**Work request**
When you reach the line that contains "Click the りゅーそう username on the コメント entry", begin copying exactly, and continue through the last line of the data; no pictures belong in the copy.

**Source records**
———

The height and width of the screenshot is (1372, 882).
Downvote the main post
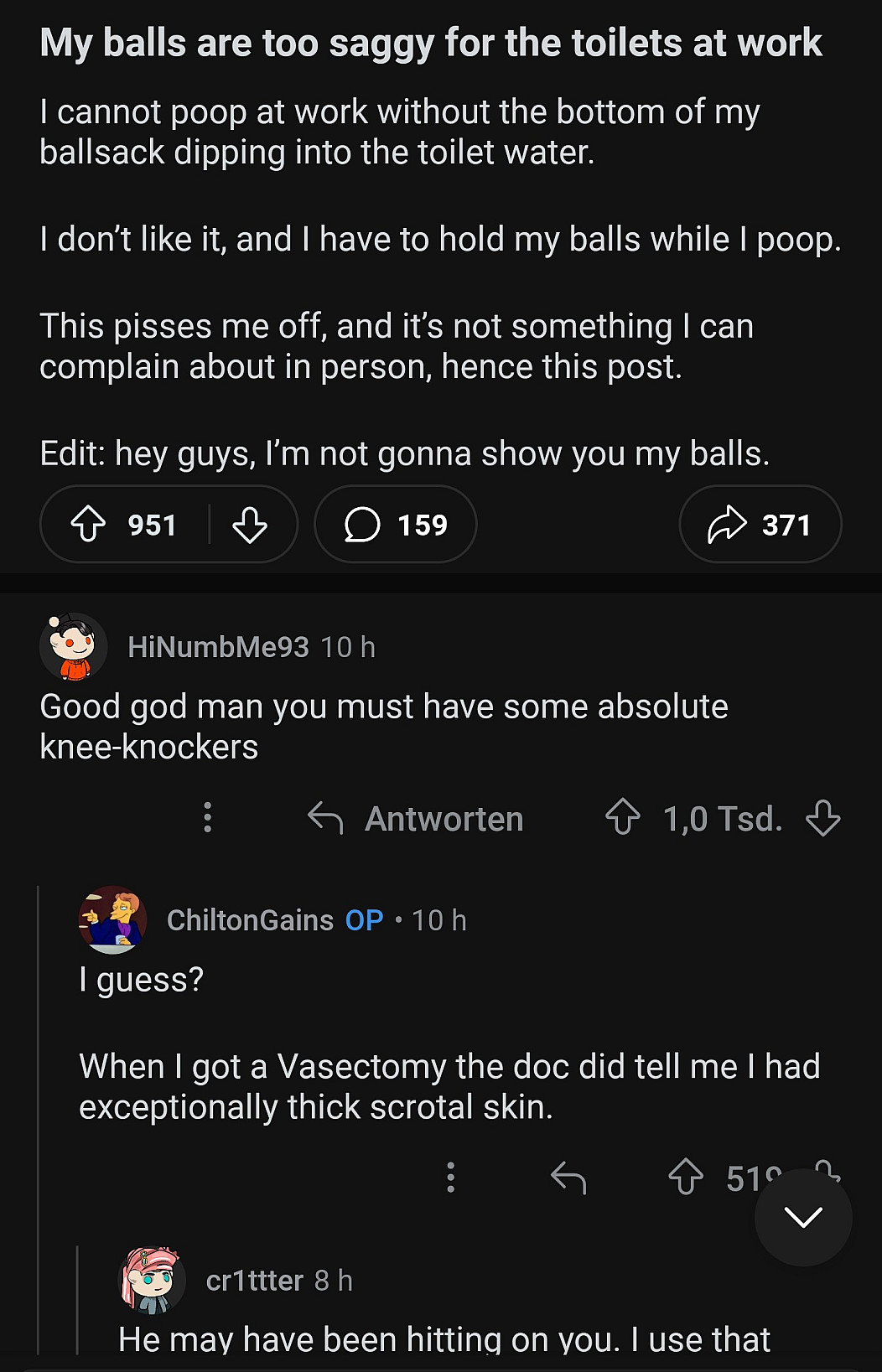tap(249, 525)

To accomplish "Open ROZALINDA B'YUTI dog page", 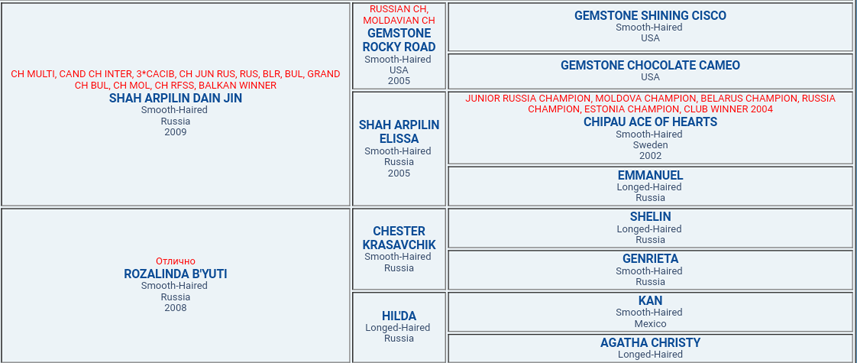I will pos(175,274).
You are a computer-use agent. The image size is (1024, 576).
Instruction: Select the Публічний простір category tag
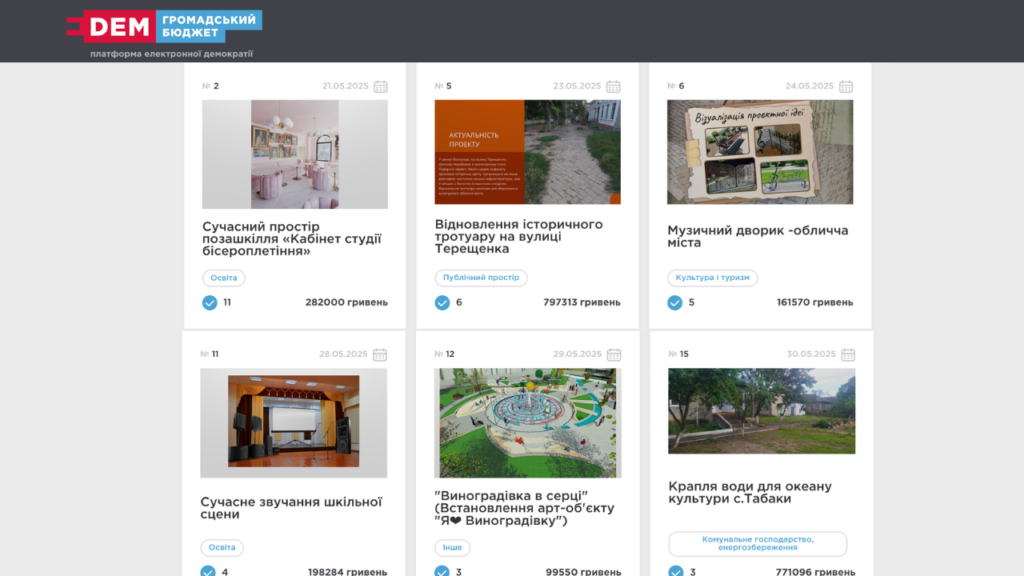(x=481, y=278)
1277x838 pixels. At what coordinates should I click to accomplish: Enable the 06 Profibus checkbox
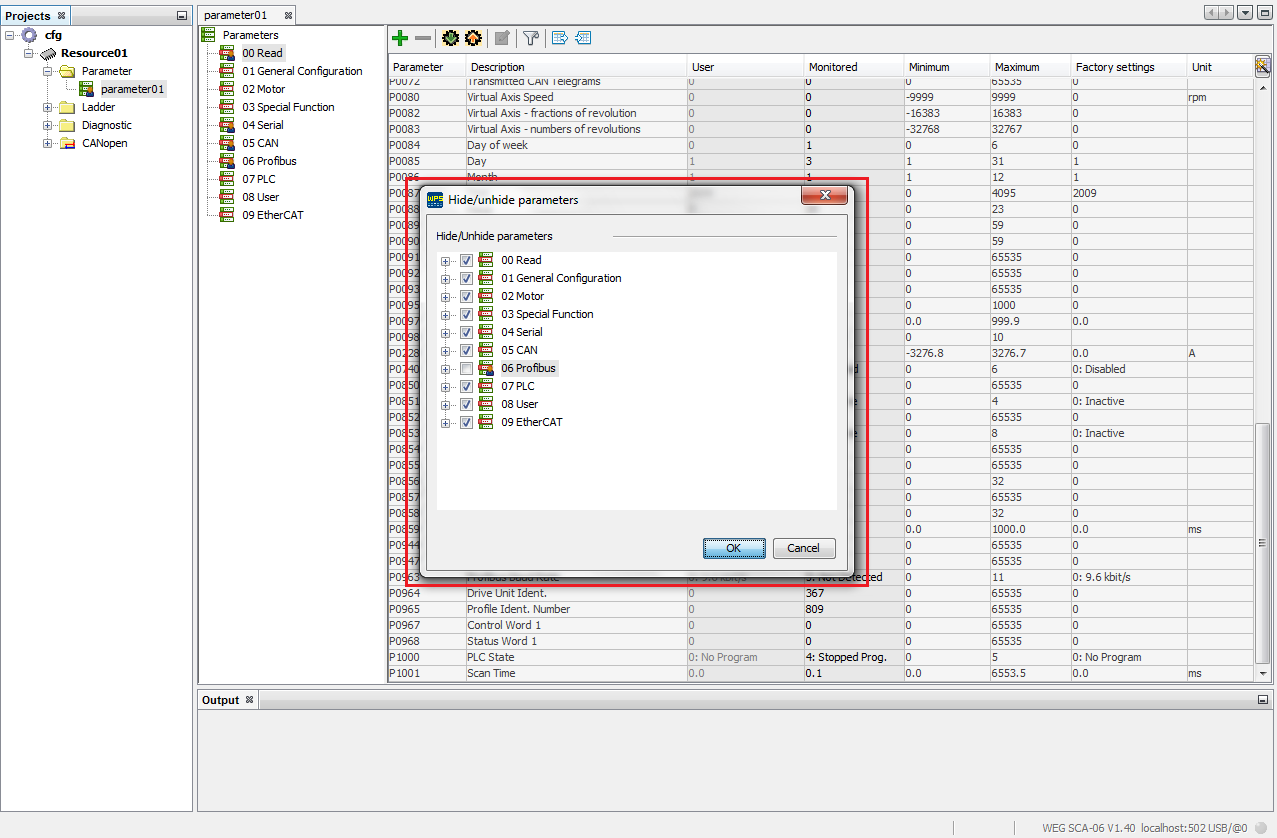pyautogui.click(x=466, y=368)
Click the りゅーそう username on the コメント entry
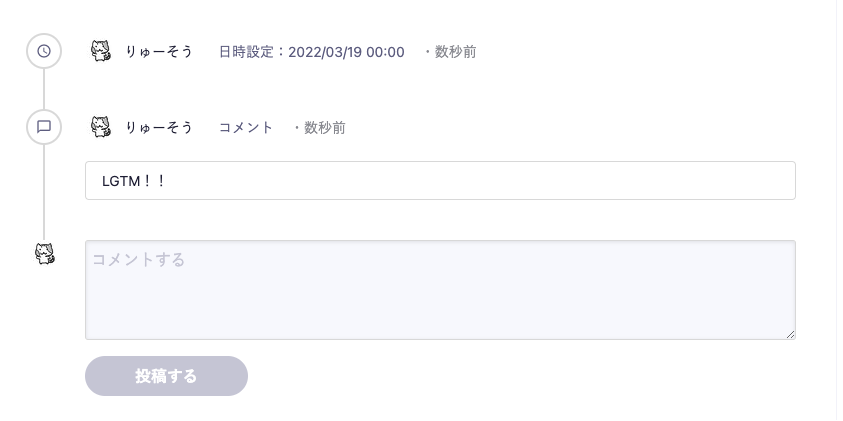 [159, 127]
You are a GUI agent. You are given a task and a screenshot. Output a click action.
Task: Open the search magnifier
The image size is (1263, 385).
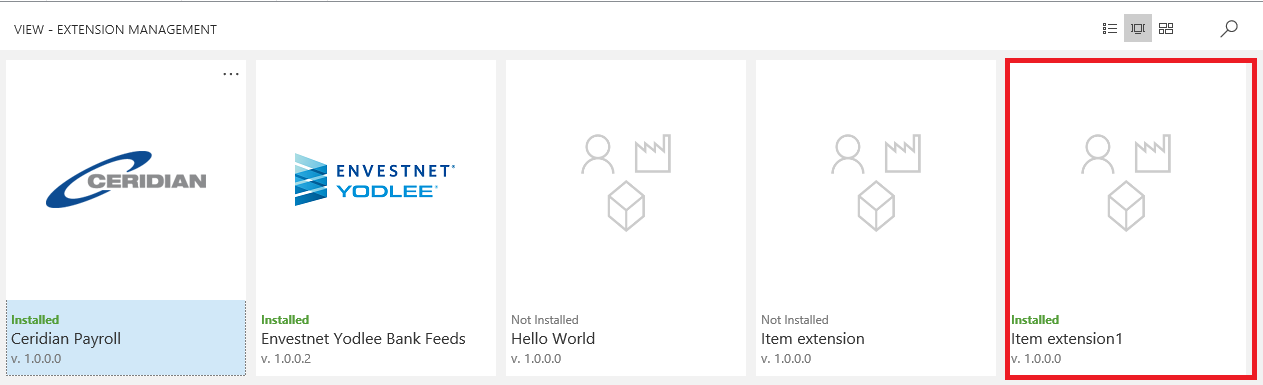point(1230,29)
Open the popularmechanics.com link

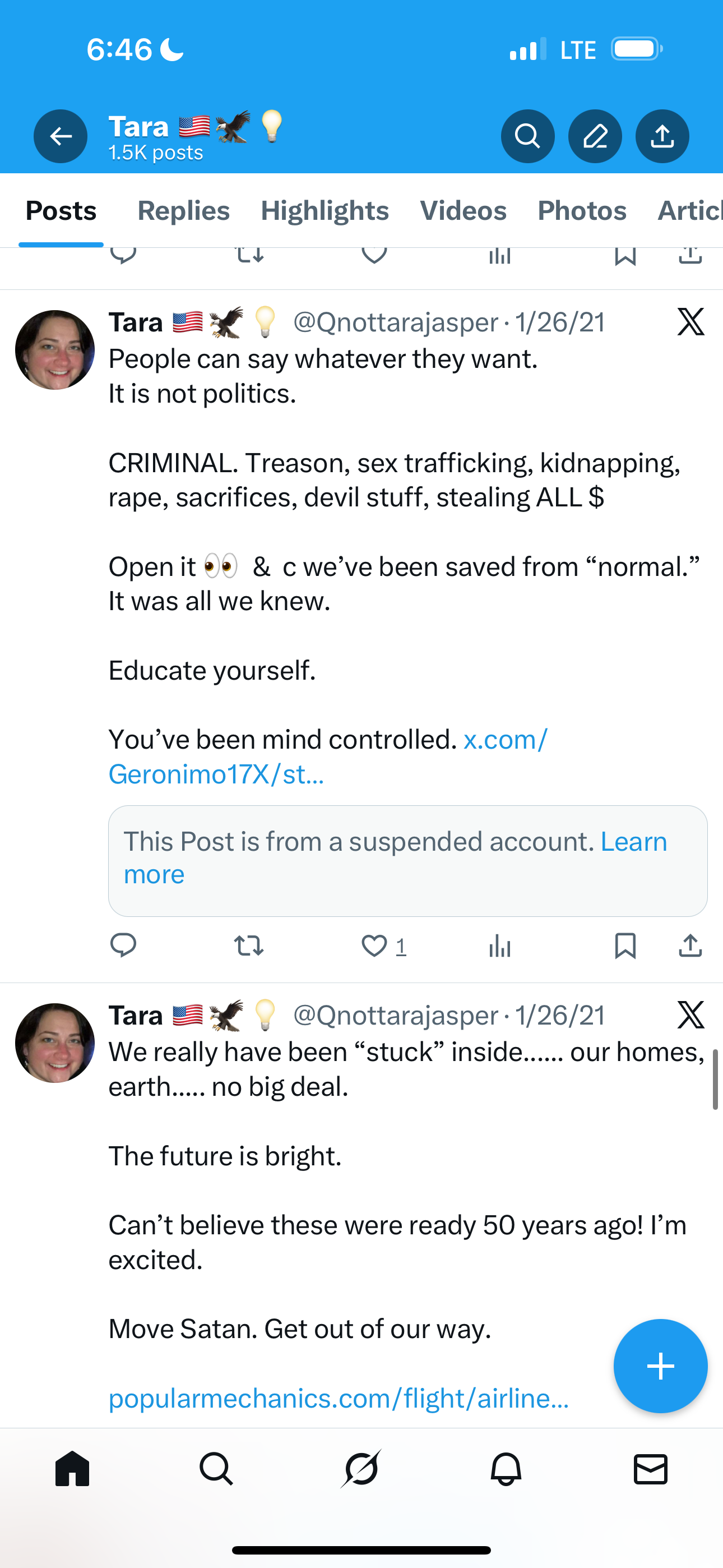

———

**Answer below**
Click the りゅーそう username on the コメント entry
 [159, 127]
You are a GUI agent. You are given a task and a screenshot. Output a click action.
Task: Open the search magnifier
The image size is (1263, 385).
point(1230,29)
Open the popularmechanics.com link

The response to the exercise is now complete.